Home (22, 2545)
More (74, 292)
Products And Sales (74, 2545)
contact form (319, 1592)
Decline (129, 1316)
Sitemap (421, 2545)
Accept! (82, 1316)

################

Repeat every record exactly, so that nothing is lost or altered.

Expected output:
Home (22, 2545)
More (74, 292)
Products And Sales (74, 2545)
contact form (319, 1592)
Decline (129, 1316)
Sitemap (421, 2545)
Accept! (82, 1316)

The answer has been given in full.